Segment Open
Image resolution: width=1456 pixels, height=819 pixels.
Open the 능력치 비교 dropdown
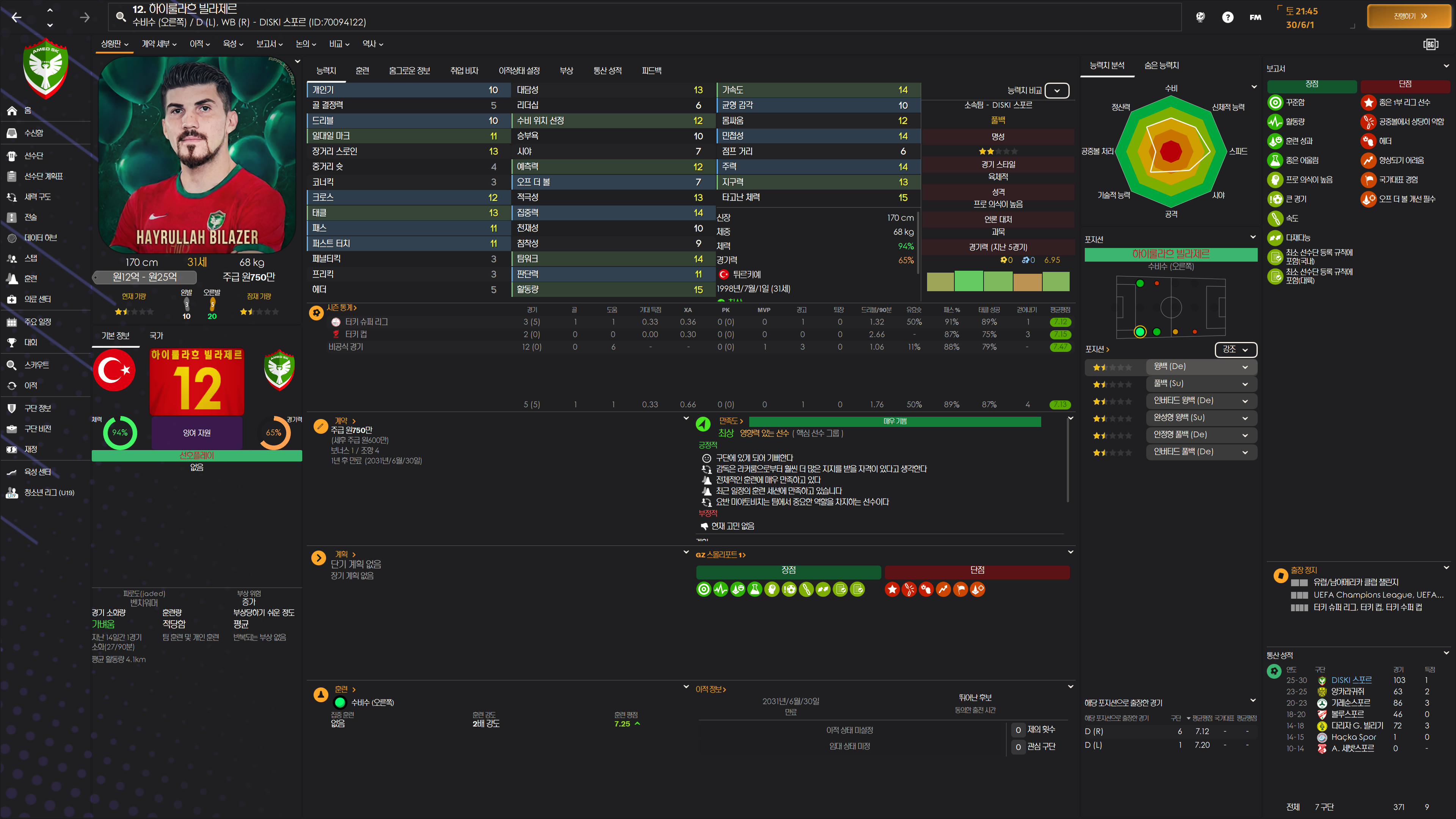[1056, 91]
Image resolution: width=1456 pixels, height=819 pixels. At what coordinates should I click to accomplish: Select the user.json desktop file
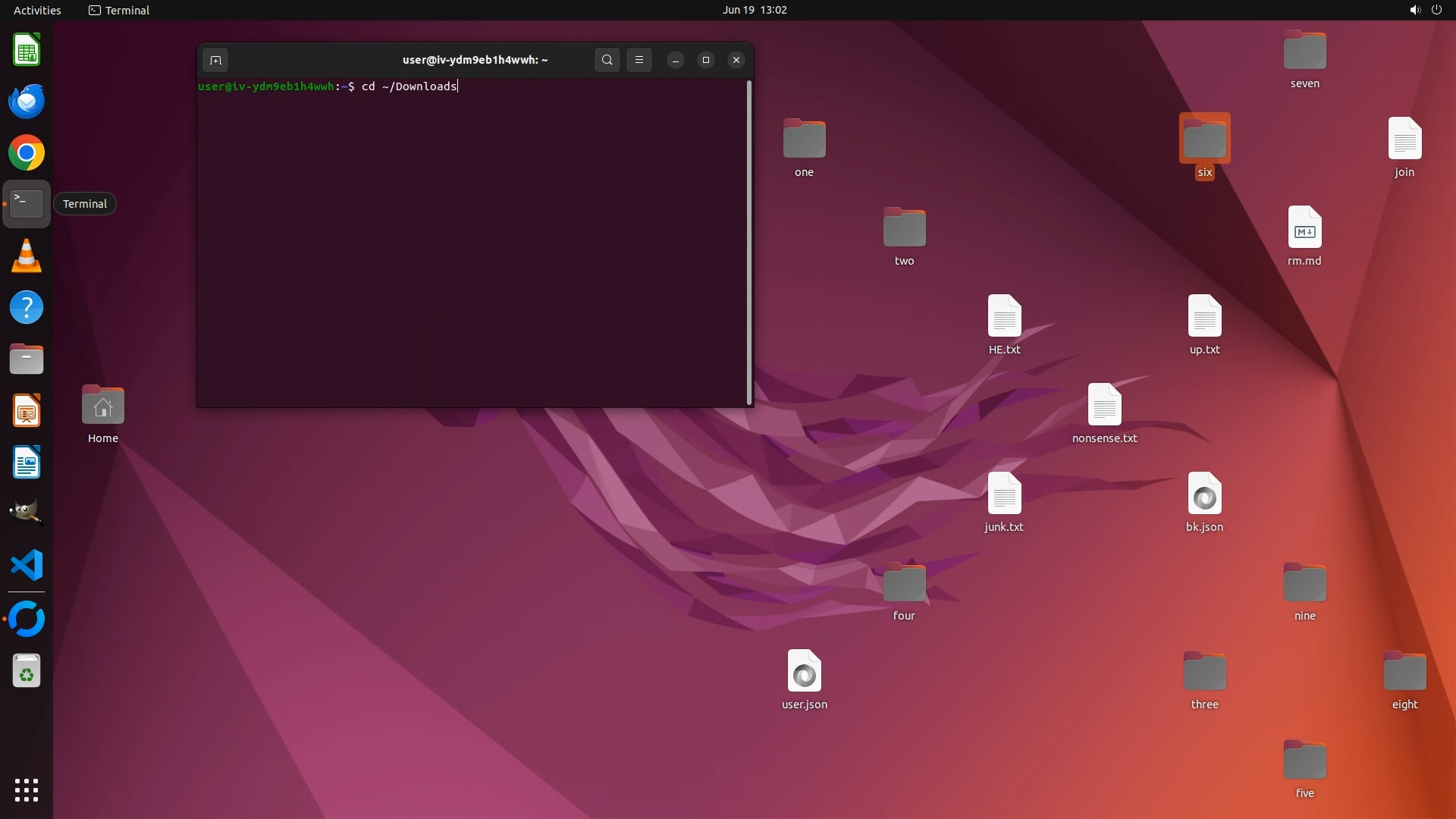(804, 672)
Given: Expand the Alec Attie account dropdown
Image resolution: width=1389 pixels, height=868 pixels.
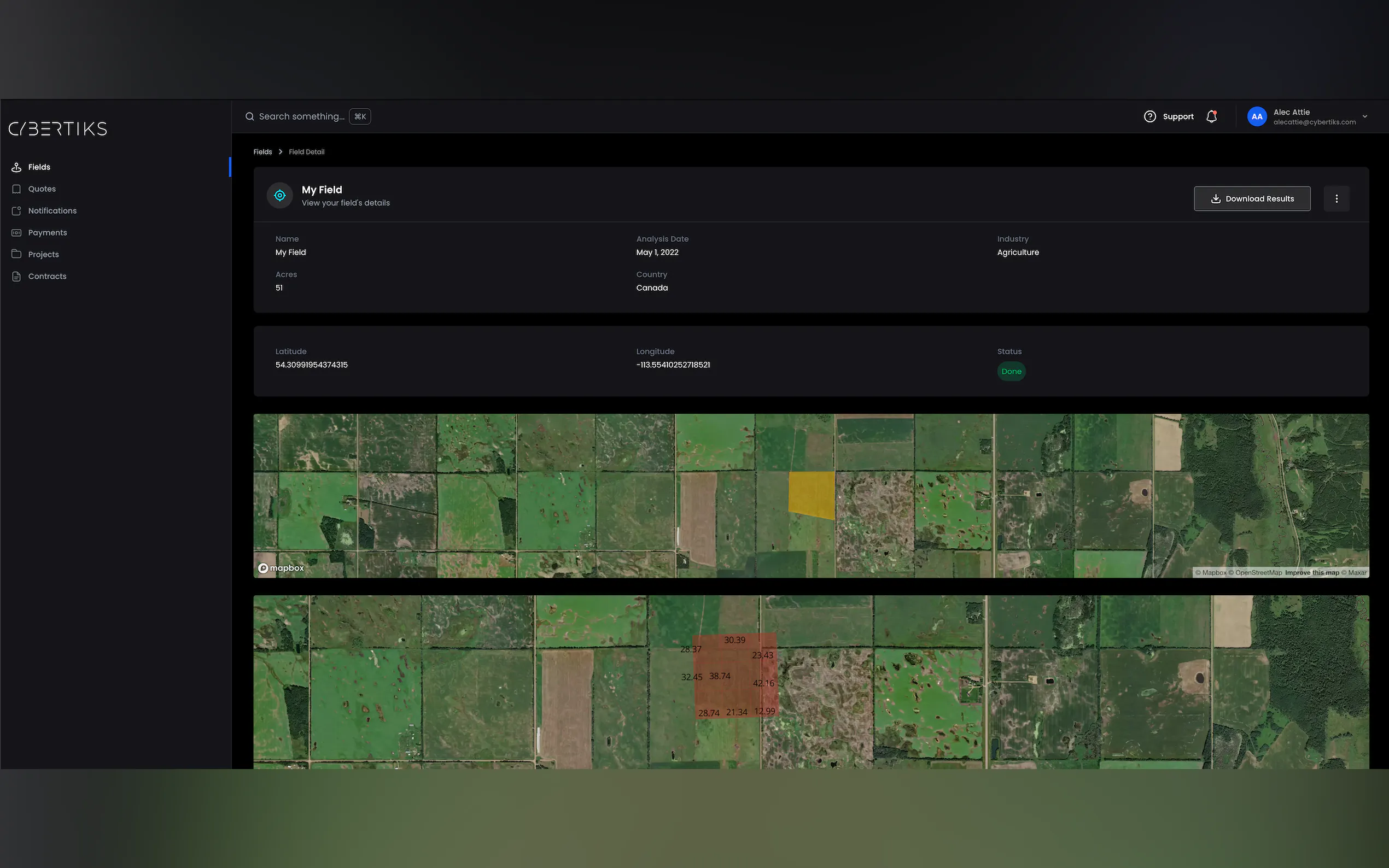Looking at the screenshot, I should 1365,116.
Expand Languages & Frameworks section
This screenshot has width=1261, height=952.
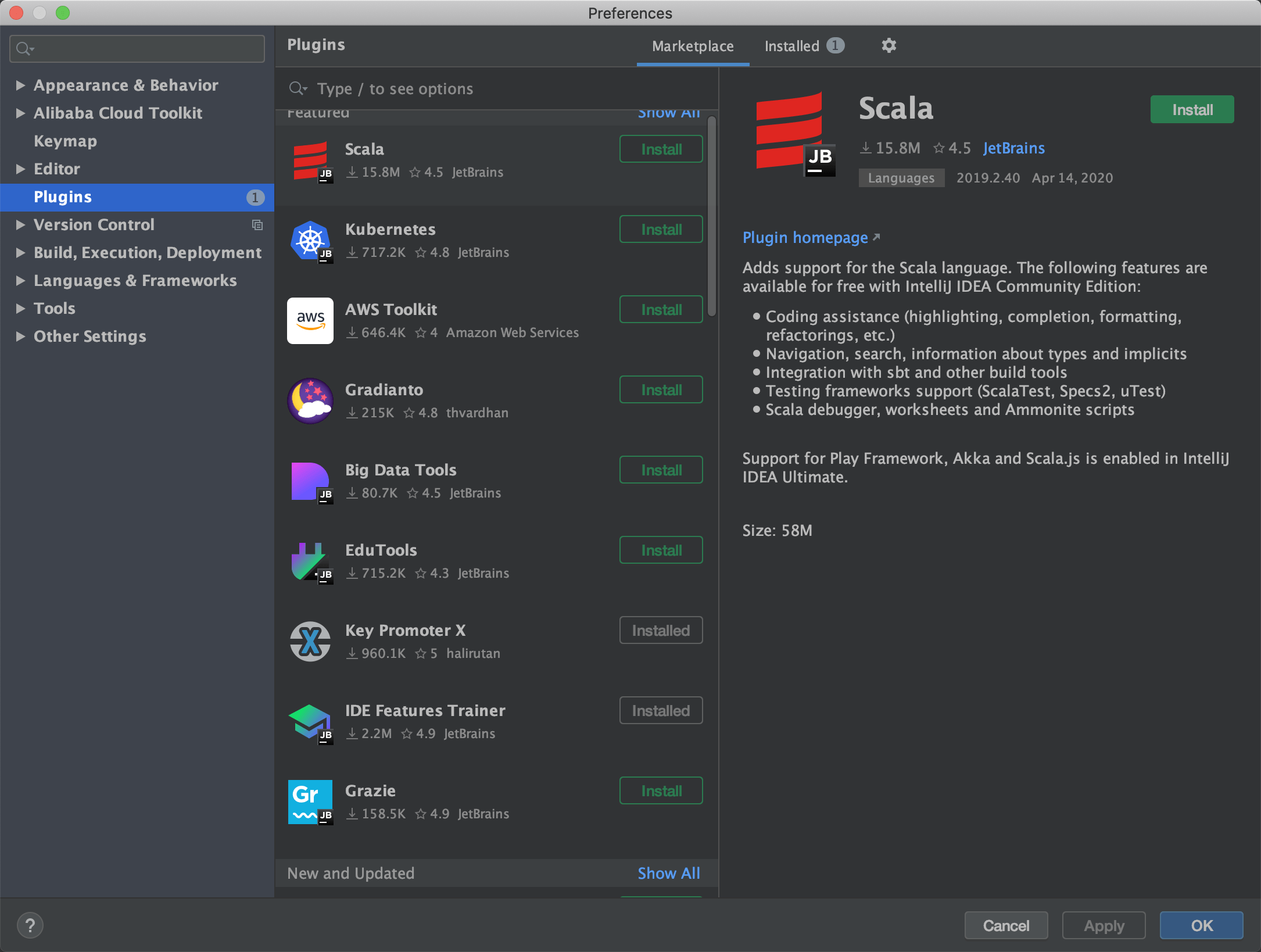(x=20, y=281)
Segment Closed
• [TASK TO CARRY OUT]: An exact restatement of the entries above is needed; no picture may appear in it.

• [COMPLETED EXERCISE]:
Image resolution: width=1456 pixels, height=819 pixels.
Open the 능력치 비교 dropdown
[1056, 91]
Image resolution: width=1456 pixels, height=819 pixels. At what coordinates should I click to accomplish: Select the user.json desktop file
(804, 672)
Given: Expand the Alec Attie account dropdown
Image resolution: width=1389 pixels, height=868 pixels.
Looking at the screenshot, I should 1365,116.
Expand Languages & Frameworks section
This screenshot has width=1261, height=952.
(x=20, y=281)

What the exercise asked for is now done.